§ Problem to work on: Word for word, quote the lines from the one containing "Screen dimensions: 800x394" to the end of the entries below, including both. Leave pictures out.
[The input]
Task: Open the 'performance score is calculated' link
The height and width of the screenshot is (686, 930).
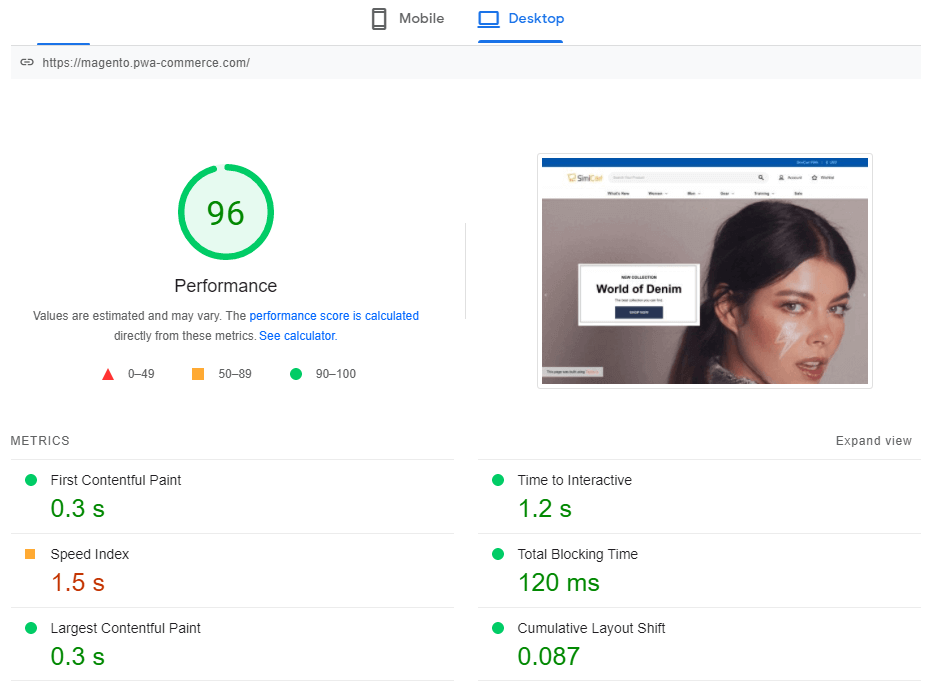Action: pyautogui.click(x=334, y=316)
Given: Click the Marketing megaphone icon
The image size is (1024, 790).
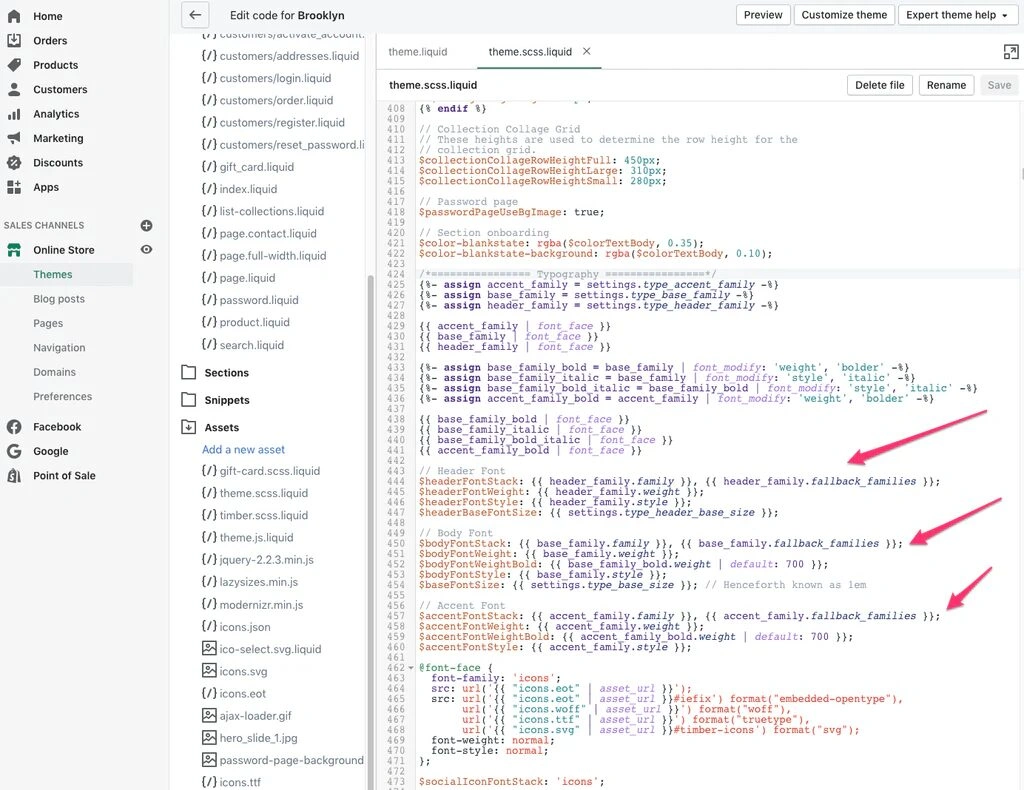Looking at the screenshot, I should tap(14, 138).
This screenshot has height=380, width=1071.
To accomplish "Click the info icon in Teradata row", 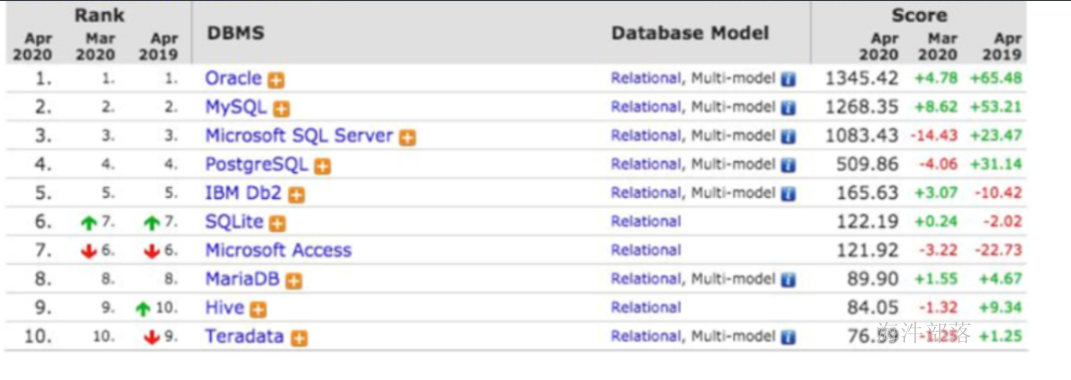I will 788,337.
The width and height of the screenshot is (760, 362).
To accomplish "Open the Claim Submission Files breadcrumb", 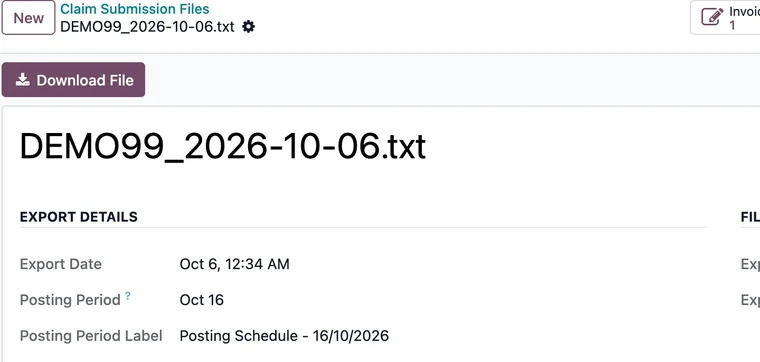I will pos(135,9).
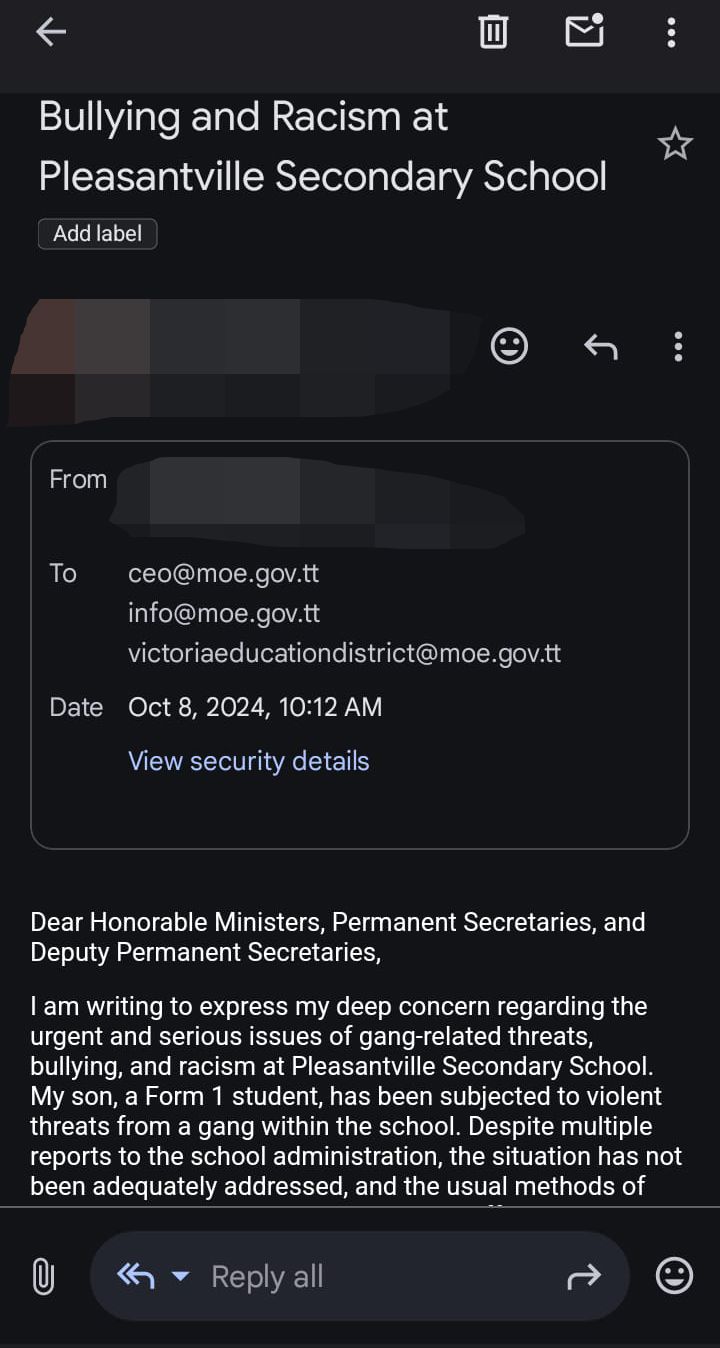The width and height of the screenshot is (720, 1348).
Task: Collapse details by tapping blurred sender header
Action: [x=240, y=360]
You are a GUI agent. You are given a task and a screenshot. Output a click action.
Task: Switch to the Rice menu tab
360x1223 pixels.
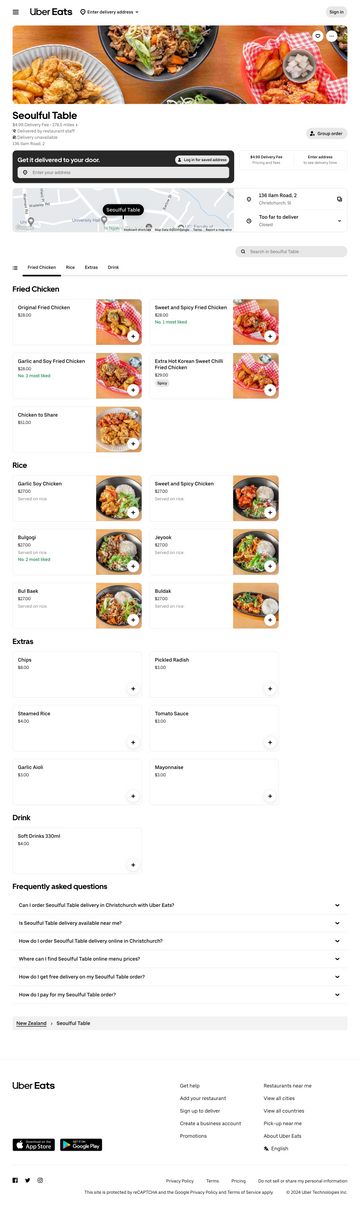pos(70,268)
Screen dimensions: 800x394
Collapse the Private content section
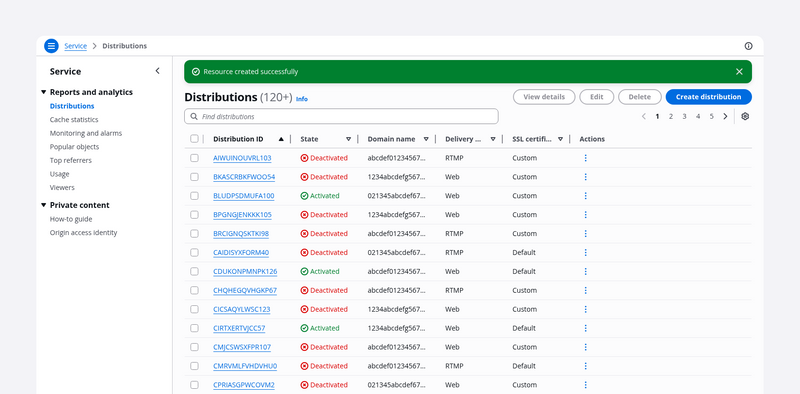[x=43, y=205]
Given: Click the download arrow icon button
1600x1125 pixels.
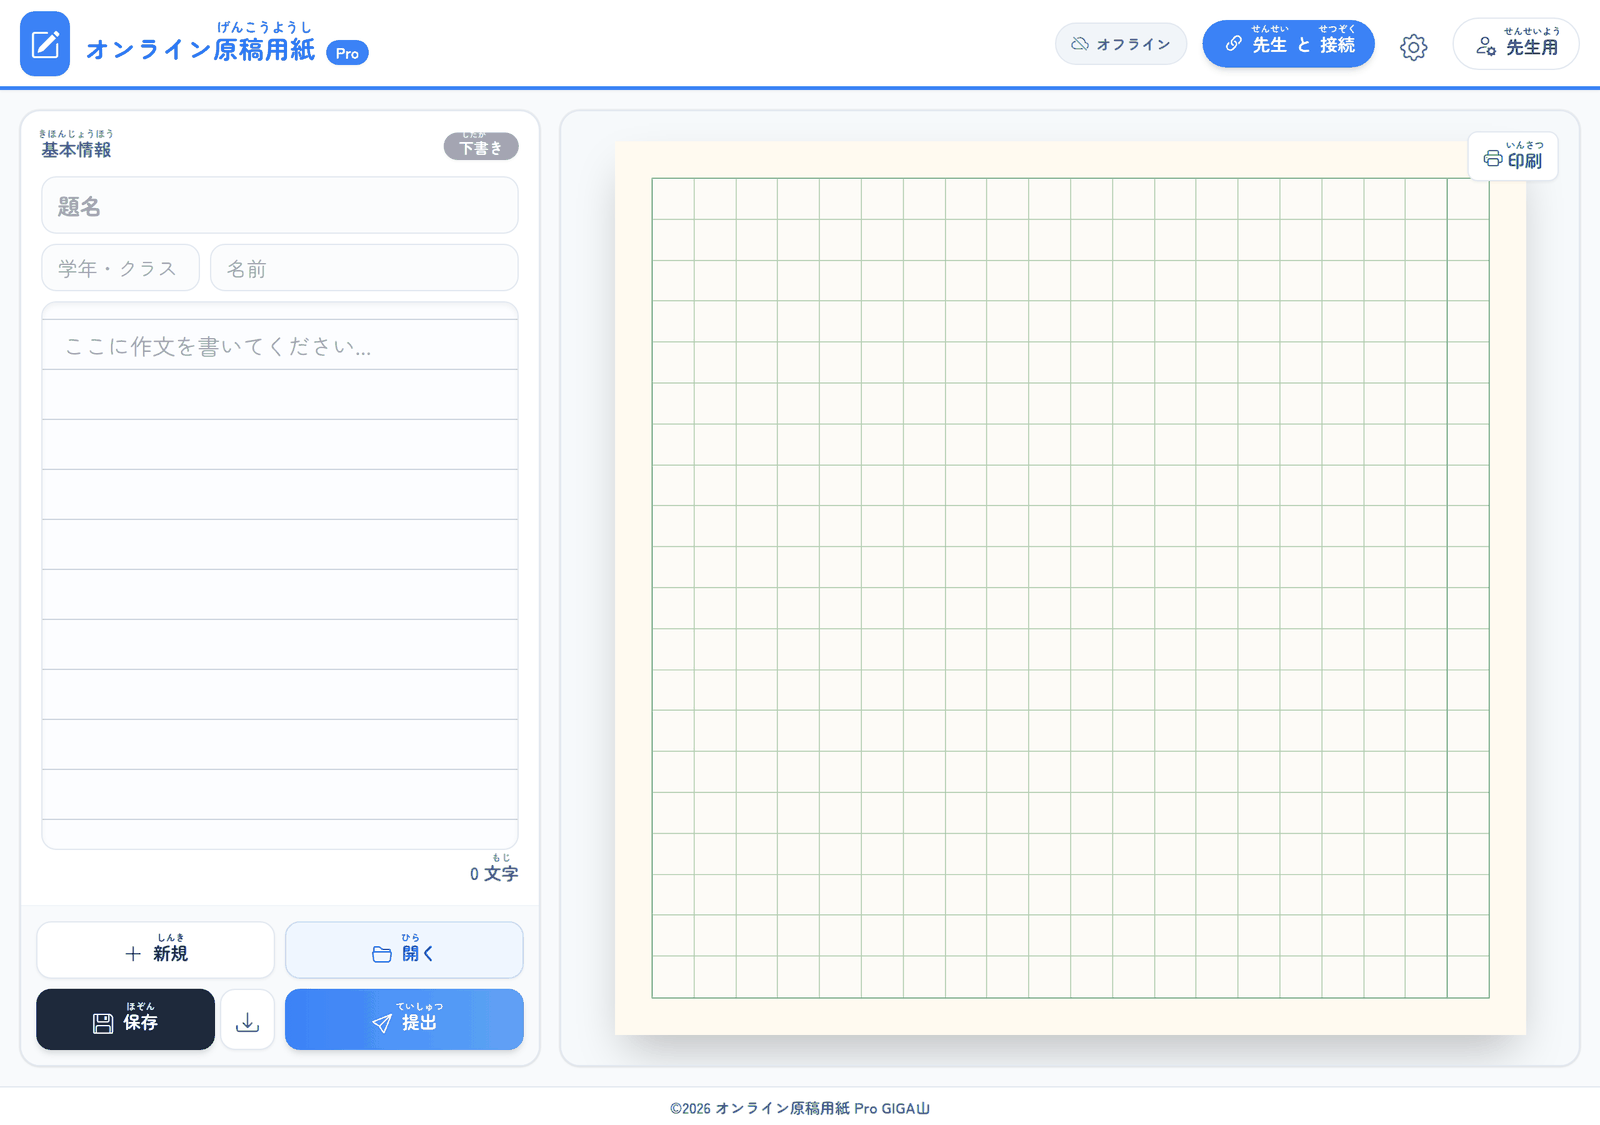Looking at the screenshot, I should tap(248, 1020).
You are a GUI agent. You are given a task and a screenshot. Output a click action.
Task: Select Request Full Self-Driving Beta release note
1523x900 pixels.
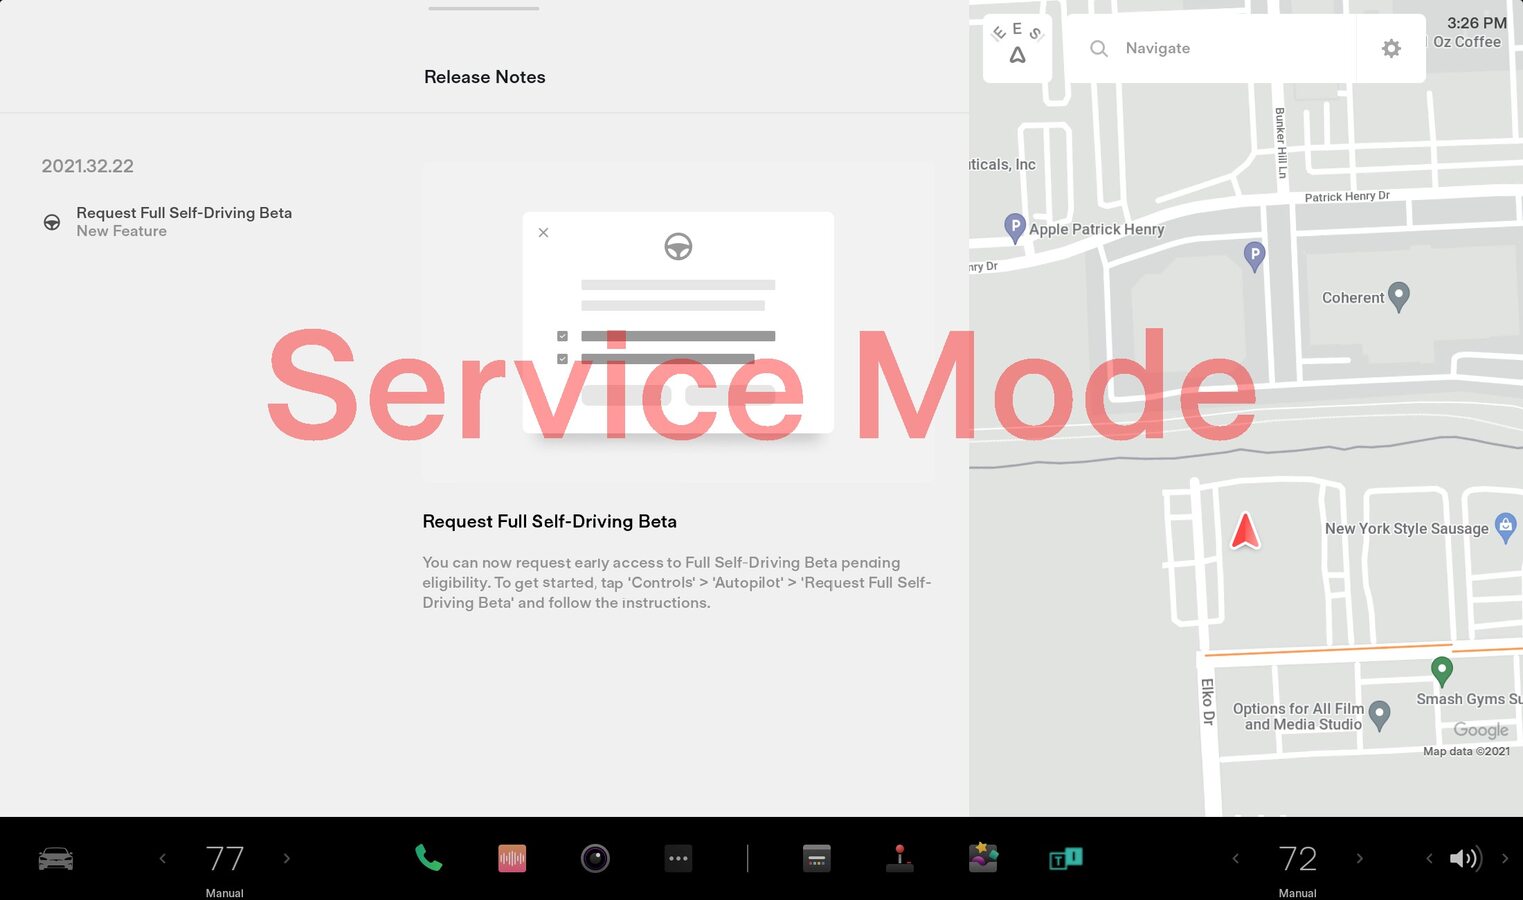(x=184, y=221)
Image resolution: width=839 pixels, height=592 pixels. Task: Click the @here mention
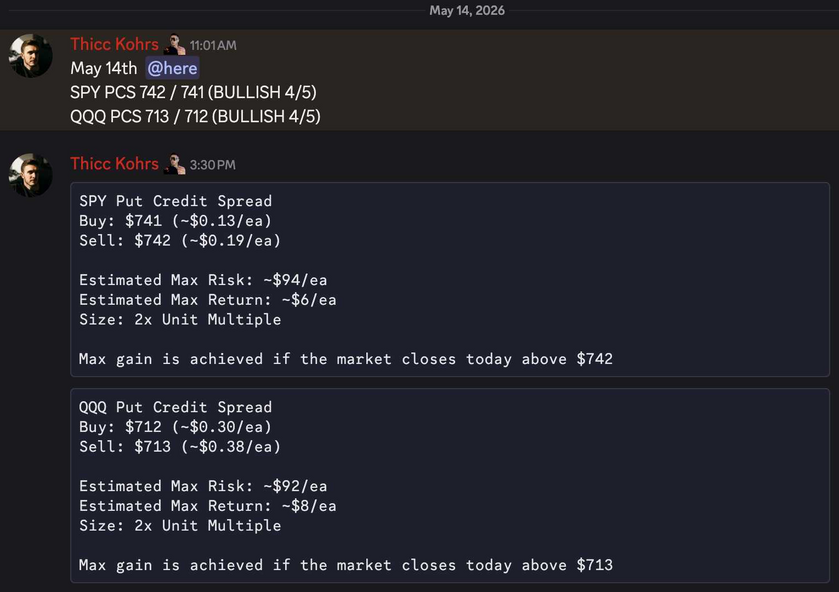click(172, 68)
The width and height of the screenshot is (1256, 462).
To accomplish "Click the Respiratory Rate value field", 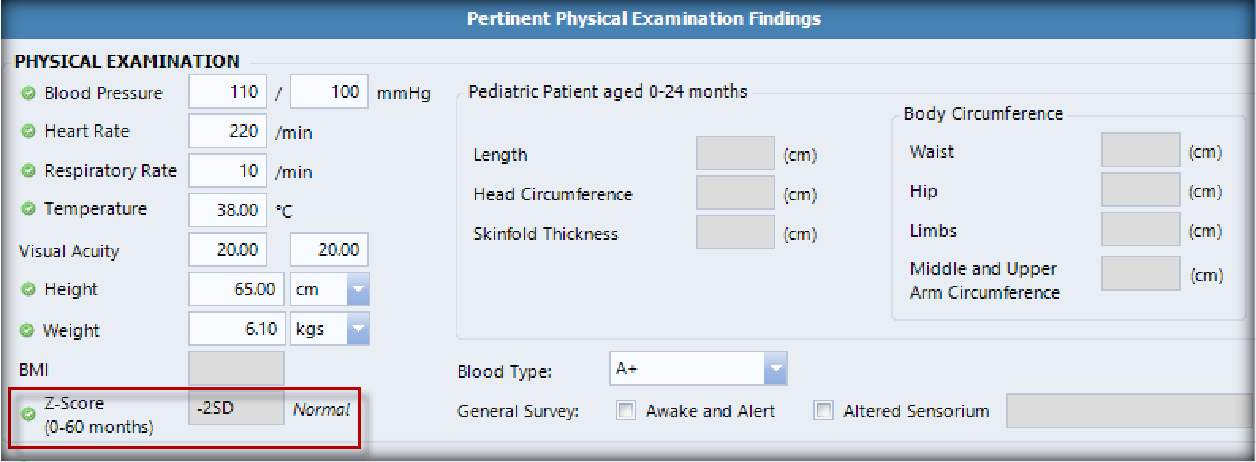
[/The input]
§ Solution to this exercise:
Screen dimensions: 800x394
Collapse the Private content section
[x=43, y=205]
Given: Click the download arrow icon button
1600x1125 pixels.
Looking at the screenshot, I should tap(248, 1020).
You are a GUI agent. You are given a task and a screenshot. Output a click action.
Task: Select Request Full Self-Driving Beta release note
1523x900 pixels.
(x=184, y=221)
Image resolution: width=839 pixels, height=592 pixels. Task: Click the @here mention
click(172, 68)
The width and height of the screenshot is (1256, 462).
To accomplish "Click the Respiratory Rate value field", 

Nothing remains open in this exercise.